1. A dynamic airspace grid management and service system for urban low-altitude environments, characterized in that, include: The mesh partitioning module is used to reconstruct the three-dimensional space of the low-altitude airspace below 300 meters in the city based on the improved GeoSOT coding system. For densely built areas, a fine basic mesh of 5 meters by 5 meters by 2 meters is used for partitioning. For open airspace, the octree algorithm is used to merge them into cluster meshes to generate a basic airspace mesh set with non-uniform resolution. The semantic layer module is used to overlay logical labels of take-off and landing field buffer zones, emergency landing zones, and high-voltage line corridor isolation zones on the geometric attributes of the basic airspace grid set, establish a decoupled mapping relationship between geospatial entities and management attributes, and form an airspace grid layer with logical semantics. The spacetime volume generation module is used to introduce a time dimension component into each independent grid cell in the airspace grid layer with logical semantics, construct a four-dimensional spacetime volume containing spatial coordinates and time slices, and establish the four-dimensional spacetime volume as the smallest physical unit for subsequent aircraft trajectory reservation and conflict detection.

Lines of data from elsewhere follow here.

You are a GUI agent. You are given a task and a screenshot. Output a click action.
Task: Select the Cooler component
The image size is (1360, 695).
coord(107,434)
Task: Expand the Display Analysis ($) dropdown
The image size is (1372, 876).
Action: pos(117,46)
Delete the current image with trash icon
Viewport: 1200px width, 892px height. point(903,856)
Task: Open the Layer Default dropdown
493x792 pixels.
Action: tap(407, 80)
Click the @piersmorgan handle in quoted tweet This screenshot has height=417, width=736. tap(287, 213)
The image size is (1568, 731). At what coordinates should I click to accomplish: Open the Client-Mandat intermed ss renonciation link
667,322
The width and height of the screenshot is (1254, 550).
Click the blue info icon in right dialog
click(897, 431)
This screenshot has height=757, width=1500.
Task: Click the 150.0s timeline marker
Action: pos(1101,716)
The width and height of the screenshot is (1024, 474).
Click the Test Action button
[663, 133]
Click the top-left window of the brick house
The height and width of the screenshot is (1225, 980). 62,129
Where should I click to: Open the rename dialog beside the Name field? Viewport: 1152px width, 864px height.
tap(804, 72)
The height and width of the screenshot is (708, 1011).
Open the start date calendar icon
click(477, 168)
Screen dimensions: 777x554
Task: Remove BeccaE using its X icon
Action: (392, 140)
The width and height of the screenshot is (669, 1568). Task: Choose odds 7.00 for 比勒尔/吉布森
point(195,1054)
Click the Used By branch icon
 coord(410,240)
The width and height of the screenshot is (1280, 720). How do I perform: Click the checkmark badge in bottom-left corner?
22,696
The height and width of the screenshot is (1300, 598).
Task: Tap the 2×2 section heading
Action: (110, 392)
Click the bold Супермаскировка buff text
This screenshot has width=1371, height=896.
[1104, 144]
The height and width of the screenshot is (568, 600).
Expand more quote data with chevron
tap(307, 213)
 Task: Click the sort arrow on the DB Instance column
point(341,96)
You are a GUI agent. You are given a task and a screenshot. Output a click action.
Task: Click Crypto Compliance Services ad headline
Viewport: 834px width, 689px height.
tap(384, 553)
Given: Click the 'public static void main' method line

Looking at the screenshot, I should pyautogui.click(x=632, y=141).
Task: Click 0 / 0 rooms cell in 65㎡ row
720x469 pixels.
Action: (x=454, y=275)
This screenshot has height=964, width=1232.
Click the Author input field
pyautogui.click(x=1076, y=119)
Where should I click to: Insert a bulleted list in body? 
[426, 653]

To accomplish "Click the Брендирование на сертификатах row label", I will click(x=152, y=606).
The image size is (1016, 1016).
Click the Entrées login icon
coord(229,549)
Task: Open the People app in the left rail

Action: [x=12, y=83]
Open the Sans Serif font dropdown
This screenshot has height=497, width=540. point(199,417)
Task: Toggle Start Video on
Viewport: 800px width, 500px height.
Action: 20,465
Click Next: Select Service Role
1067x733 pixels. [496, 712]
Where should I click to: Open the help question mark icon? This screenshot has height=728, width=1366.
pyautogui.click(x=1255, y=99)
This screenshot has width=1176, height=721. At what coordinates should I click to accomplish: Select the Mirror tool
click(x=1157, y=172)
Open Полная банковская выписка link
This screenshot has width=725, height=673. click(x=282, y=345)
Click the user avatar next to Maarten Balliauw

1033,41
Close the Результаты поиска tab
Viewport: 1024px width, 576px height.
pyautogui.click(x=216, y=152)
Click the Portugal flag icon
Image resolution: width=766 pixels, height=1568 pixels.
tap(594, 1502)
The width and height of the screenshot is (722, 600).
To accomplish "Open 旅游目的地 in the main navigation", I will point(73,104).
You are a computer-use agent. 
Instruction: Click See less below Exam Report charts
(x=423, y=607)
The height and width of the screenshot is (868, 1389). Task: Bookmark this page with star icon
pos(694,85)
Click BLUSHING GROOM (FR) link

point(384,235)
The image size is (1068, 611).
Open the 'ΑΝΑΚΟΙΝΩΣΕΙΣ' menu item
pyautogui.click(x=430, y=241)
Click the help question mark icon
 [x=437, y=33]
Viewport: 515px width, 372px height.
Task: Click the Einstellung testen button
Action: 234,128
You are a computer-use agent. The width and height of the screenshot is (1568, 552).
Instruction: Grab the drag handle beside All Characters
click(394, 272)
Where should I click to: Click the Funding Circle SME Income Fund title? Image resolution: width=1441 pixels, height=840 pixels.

2. The dynamic airspace grid management and service system for urban low-altitude environments according to claim 1, characterized in that, After constructing the four-dimensional spacetime volume containing spatial coordinates and time slices, the process also includes: The dynamic weight calculation module is used to calculate the dynamic weight attributes of the grid cells within the four-dimensional spacetime body. A multidimensional weight vector model is constructed to define a real-time weight vector for each grid cell in the four-dimensional spatiotemporal body. The real-time weight vector includes the ground population dynamic density index obtained from base station signaling data parsing, the obstacle occupancy rate index obtained from lidar point cloud updates, the wind speed and visibility risk value index obtained from microscale meteorological simulation, the aircraft traffic saturation index of the currently reserved grid cell, and the electromagnetic environment interference level index. The fuzzy comprehensive evaluation method is used to calculate each index in the real-time weight vector to generate a comprehensive airworthiness index that characterizes the airworthiness status of the grid cell; The system compares the comprehensive airworthiness index with a preset warning threshold. When the comprehensive airworthiness index exceeds the warning threshold, the system automatically switches the state of the grid cell from open to restricted or closed, and writes the state change information into the message queue of the global scheduling bus.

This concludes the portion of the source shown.